(RECORDS FOR PROCESSING)
━━━━━━━━━━━━━━━━━━━━━━━━━━━━━━
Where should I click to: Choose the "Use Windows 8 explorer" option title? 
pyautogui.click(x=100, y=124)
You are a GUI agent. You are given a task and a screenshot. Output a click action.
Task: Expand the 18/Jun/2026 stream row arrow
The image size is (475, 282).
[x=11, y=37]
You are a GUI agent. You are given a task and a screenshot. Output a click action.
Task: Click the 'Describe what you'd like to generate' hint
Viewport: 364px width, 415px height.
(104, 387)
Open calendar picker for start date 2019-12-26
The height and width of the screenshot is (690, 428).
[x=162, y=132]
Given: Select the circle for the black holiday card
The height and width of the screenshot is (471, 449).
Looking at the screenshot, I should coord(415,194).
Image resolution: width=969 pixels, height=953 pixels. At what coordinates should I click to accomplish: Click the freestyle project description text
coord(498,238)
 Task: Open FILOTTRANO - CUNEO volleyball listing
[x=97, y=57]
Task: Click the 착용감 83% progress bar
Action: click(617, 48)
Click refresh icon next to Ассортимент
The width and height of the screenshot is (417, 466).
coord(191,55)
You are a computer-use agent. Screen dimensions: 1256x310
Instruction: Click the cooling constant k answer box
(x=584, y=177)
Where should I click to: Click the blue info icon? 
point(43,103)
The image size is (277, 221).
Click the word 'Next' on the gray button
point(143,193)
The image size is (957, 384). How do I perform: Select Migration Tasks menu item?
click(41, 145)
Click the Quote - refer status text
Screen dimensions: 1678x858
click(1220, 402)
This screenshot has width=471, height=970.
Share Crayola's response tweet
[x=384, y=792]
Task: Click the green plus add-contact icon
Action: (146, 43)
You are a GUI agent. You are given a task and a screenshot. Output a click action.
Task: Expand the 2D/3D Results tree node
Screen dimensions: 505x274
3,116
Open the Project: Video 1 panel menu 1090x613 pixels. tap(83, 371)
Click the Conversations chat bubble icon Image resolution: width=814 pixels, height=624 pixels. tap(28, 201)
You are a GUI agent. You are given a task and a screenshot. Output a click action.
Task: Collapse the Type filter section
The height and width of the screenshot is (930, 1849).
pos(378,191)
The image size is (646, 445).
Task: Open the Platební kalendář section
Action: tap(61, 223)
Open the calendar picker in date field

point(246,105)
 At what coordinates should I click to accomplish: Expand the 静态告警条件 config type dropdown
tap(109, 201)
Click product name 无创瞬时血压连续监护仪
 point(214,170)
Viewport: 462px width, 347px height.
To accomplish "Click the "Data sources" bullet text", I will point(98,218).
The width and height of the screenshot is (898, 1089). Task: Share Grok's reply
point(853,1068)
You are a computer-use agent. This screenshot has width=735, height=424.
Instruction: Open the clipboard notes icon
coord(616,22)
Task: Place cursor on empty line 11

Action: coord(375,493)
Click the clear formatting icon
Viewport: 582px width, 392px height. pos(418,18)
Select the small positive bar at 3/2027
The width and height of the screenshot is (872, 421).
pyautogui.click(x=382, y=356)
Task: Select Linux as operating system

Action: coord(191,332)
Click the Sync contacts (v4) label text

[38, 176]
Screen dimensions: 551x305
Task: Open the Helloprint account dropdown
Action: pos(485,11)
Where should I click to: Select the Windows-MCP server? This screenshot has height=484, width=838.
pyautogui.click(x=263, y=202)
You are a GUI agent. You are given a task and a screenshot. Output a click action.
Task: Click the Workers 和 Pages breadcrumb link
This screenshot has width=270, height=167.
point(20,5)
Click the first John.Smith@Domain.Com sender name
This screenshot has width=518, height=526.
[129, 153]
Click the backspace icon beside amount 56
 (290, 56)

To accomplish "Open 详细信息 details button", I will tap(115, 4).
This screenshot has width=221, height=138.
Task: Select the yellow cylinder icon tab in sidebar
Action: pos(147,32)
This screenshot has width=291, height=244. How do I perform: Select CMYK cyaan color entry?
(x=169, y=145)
━━━━━━━━━━━━━━━━━━━━━━━━━━━━━━
(WORK REQUIRED) Among the entries above, the line containing "Task: Select Linux as operating system", the line containing "Task: Click the Workers", and all lines between them are to be restated word for word; nothing else belongs in the reply.

(SOLUTION TO THIS TASK)
Task: Select Linux as operating system

Action: coord(191,332)
Click the Sync contacts (v4) label text

[38, 176]
Screen dimensions: 551x305
Task: Open the Helloprint account dropdown
Action: pos(485,11)
Where should I click to: Select the Windows-MCP server? This screenshot has height=484, width=838.
pyautogui.click(x=263, y=202)
You are a GUI agent. You are given a task and a screenshot. Output a click action.
Task: Click the Workers 和 Pages breadcrumb link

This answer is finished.